PETALING JAYA: The market may have overestimated the impact of broadband wholesale price adjustments on Telekom Malaysia Bhd’s (TM) profitability.
CSG-CIMB Research noted that its recent meetings with TM’s management confirmed its view that the wholesale prices for fibre broadband services would not deviate materially from the changes in the Mandatory Standards on Access Pricing announced in February.
“Meetings with telecommunications companies suggest that negative sentiment towards TM, on the back of 5G industry structure and broadband pricing, is overdone,” the brokerage said.
“We estimate that the reduction in wholesale prices (before transmission and marketing costs) will be around 9% or RM8 for a 100 megabits per second service in 2023 versus 2022 levels,” it added.

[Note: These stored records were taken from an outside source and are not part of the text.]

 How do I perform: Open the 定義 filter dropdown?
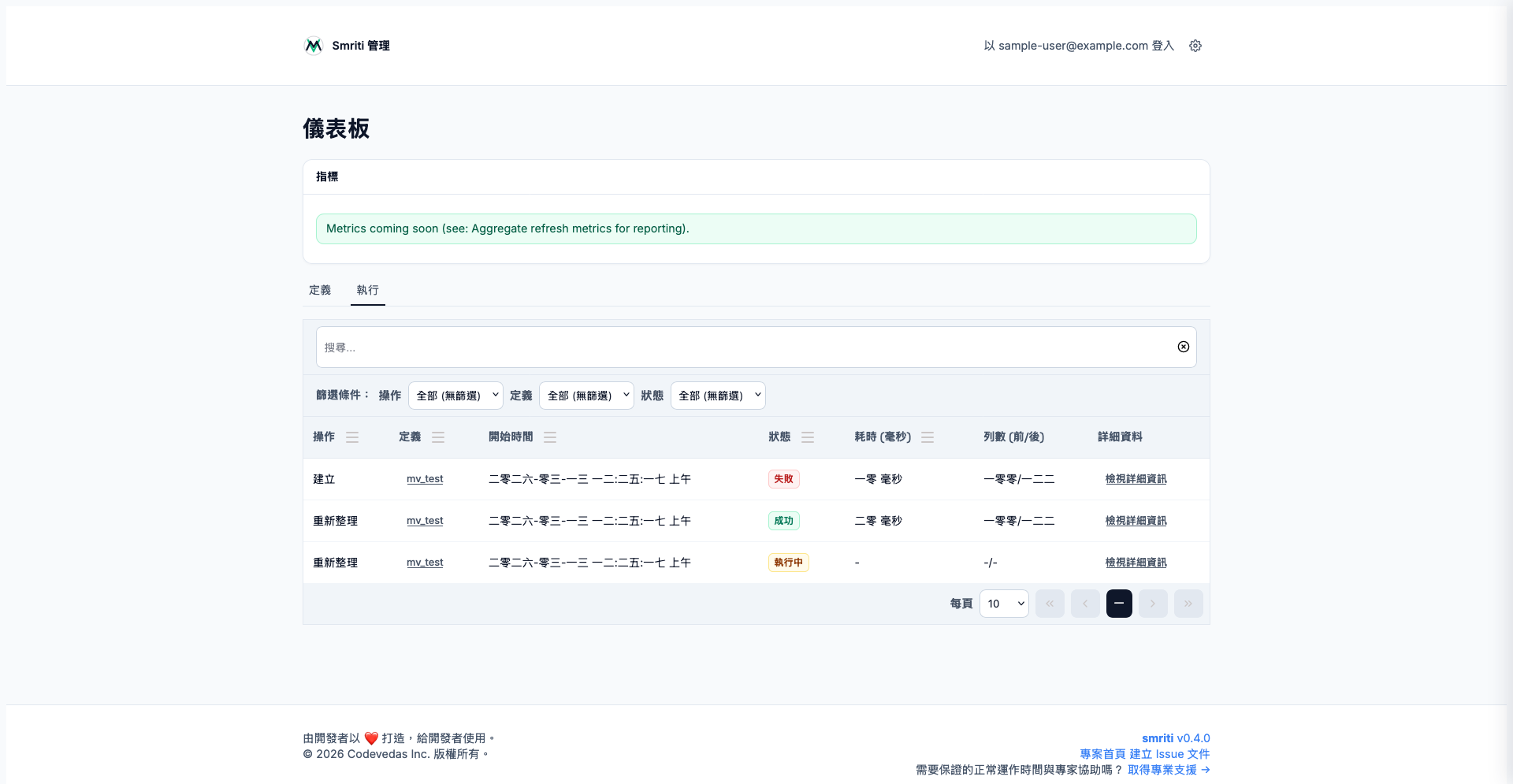click(586, 396)
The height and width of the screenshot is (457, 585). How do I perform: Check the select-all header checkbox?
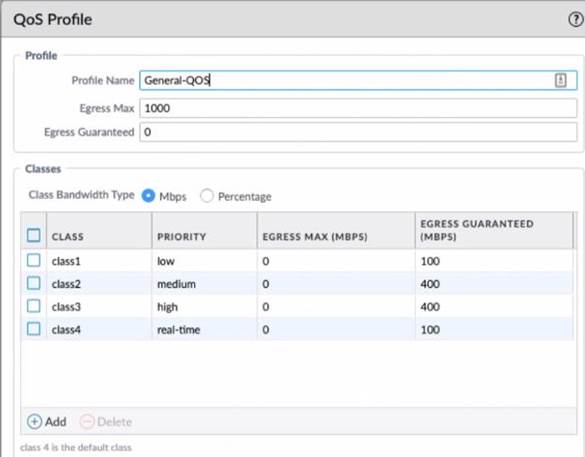pyautogui.click(x=34, y=235)
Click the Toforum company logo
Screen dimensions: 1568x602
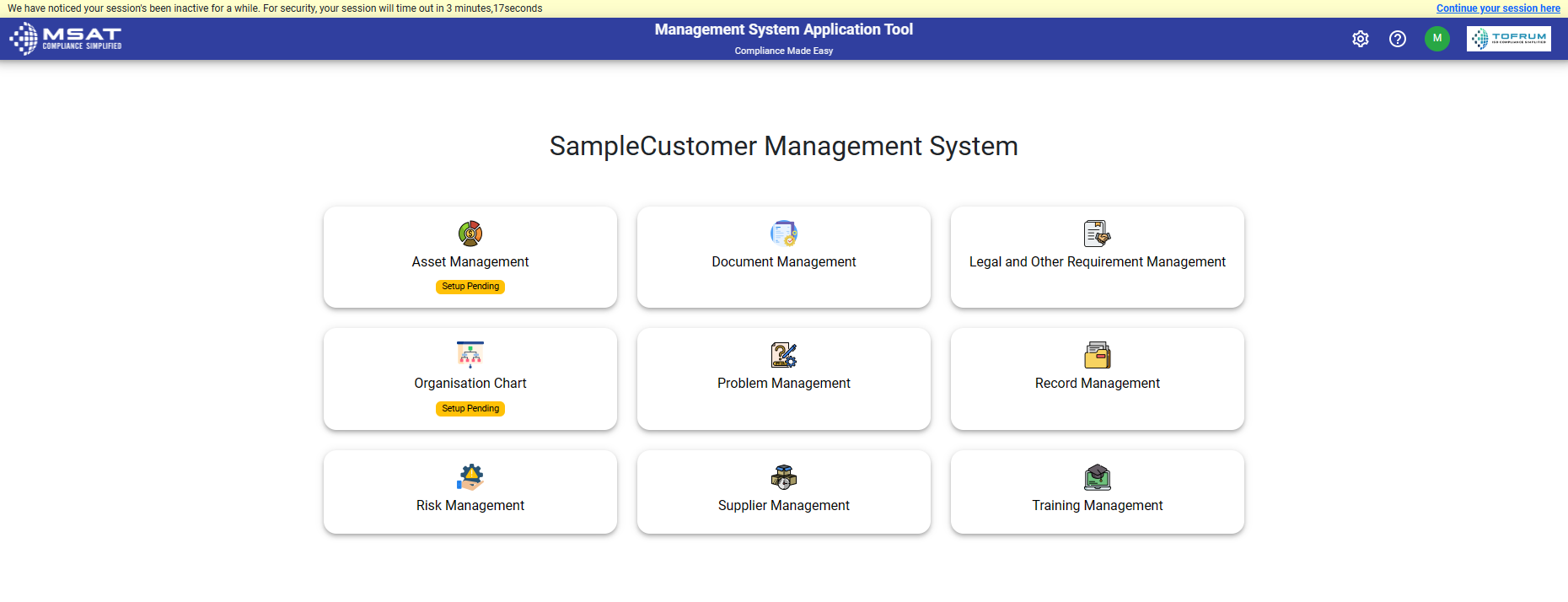coord(1508,39)
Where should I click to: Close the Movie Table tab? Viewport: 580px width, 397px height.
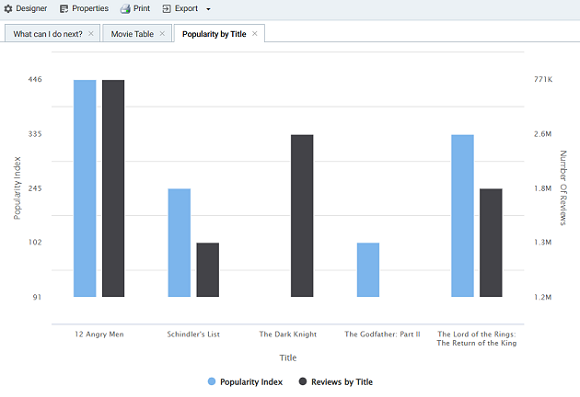point(162,34)
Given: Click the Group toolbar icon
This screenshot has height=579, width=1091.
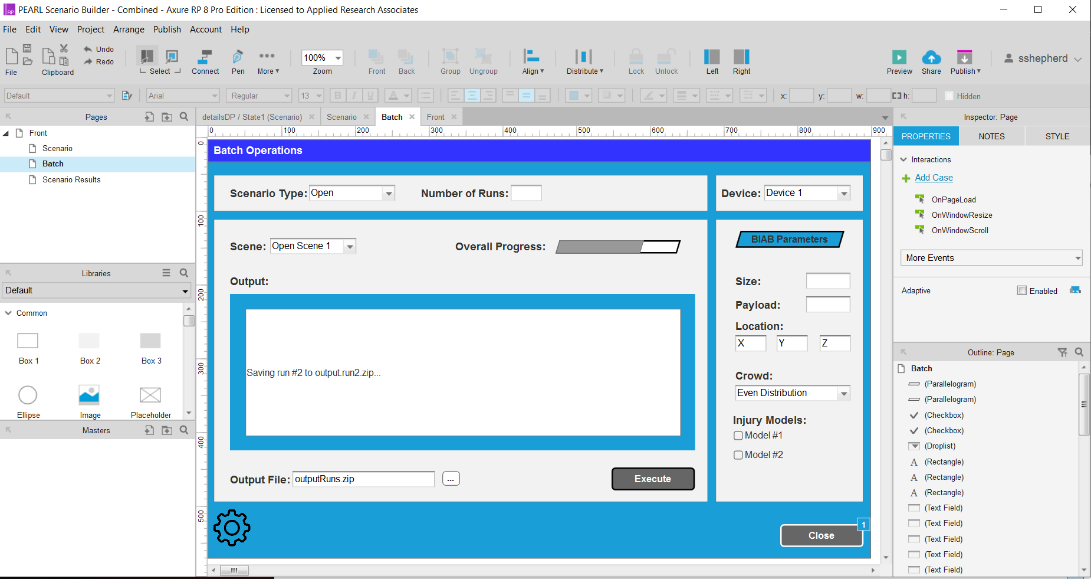Looking at the screenshot, I should coord(450,60).
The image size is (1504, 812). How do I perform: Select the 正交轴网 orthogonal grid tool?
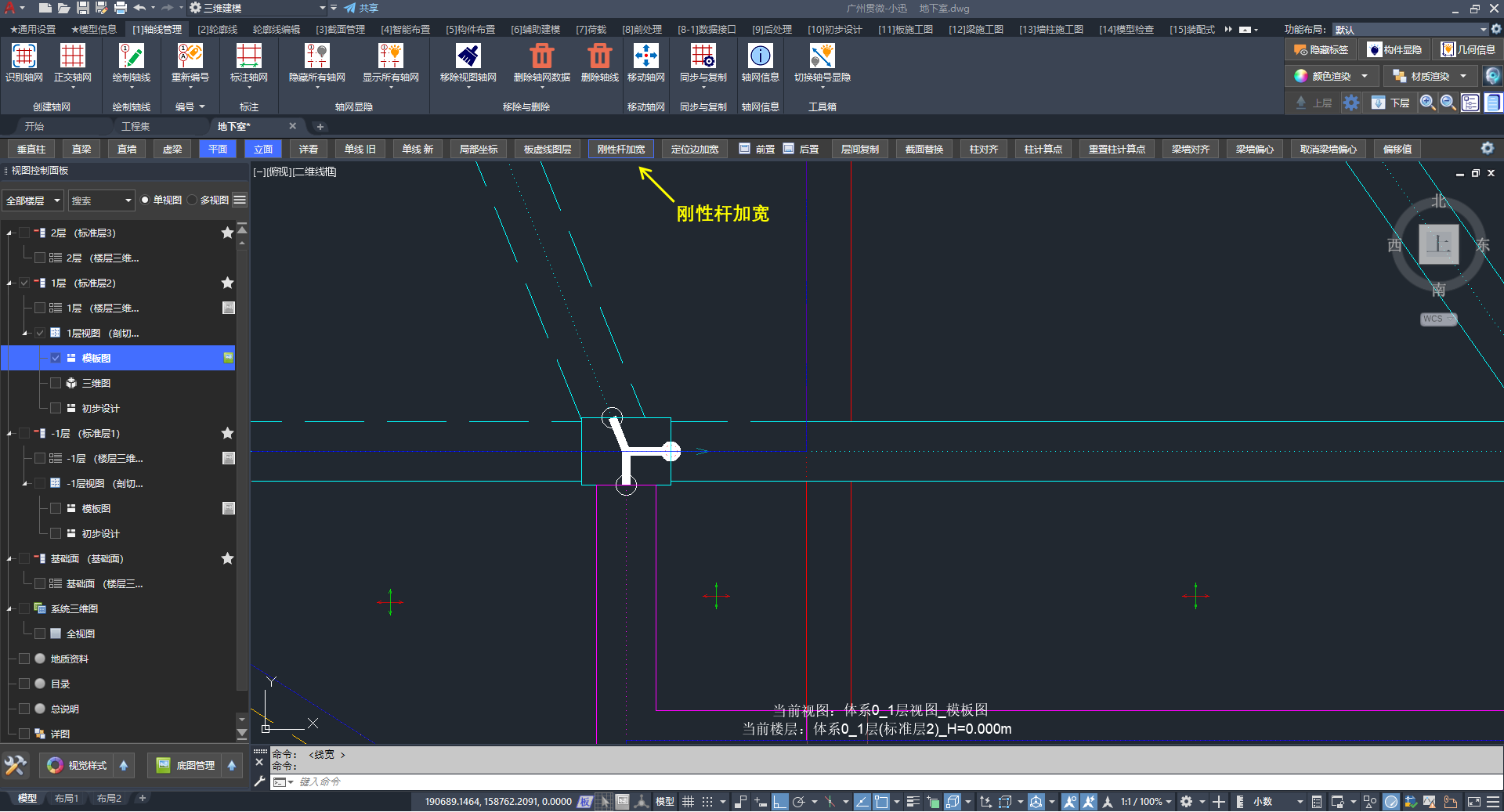coord(72,56)
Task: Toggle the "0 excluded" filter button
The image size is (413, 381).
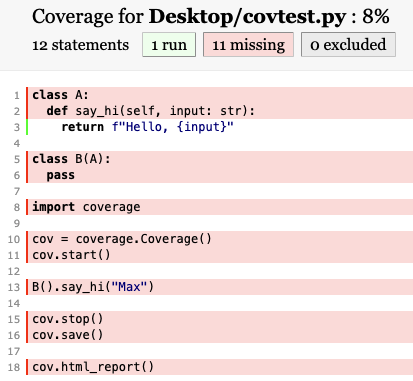Action: 348,45

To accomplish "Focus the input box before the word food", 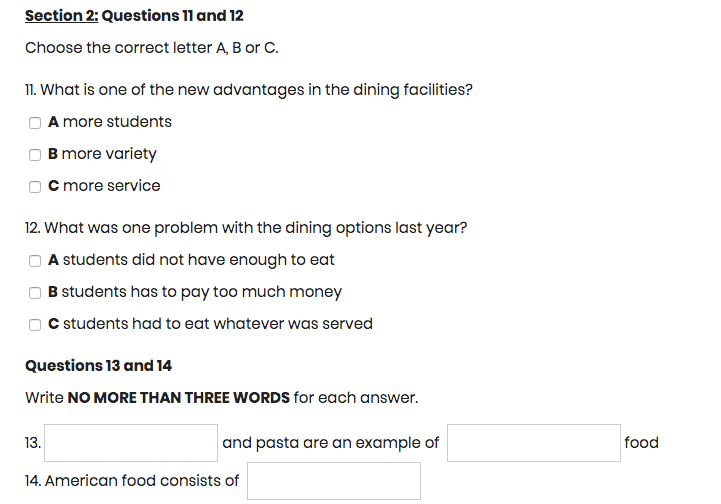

This should, in its view, lead to a similar reduction in retail service pricing, and would see TM’s fibre broadband average revenue per user decline 7% between 2022 and 2025 to RM125, all else being equal.“Despite this decline, our estimates for TM remain 4%, 11% and 21% ahead of Bloomberg consensus estimates in 2023, 2024, 2025 respectively, suggesting the market may be over-estimating the impact of the wholesale price adjustments and their impact on retail prices and thus TM’s profitability,” CGS-CIMB Research said.
It reiterated “add” on TM’s shares, with an unchanged target price of RM6.80 based on 5.7 times the estimated 2024 enterprise value-to-earnings before interest, tax, depreciation and amortisation.
“We see Bloomberg consensus earnings upgrades post clarity on wholesale fibre broadband pricing as a key catalyst.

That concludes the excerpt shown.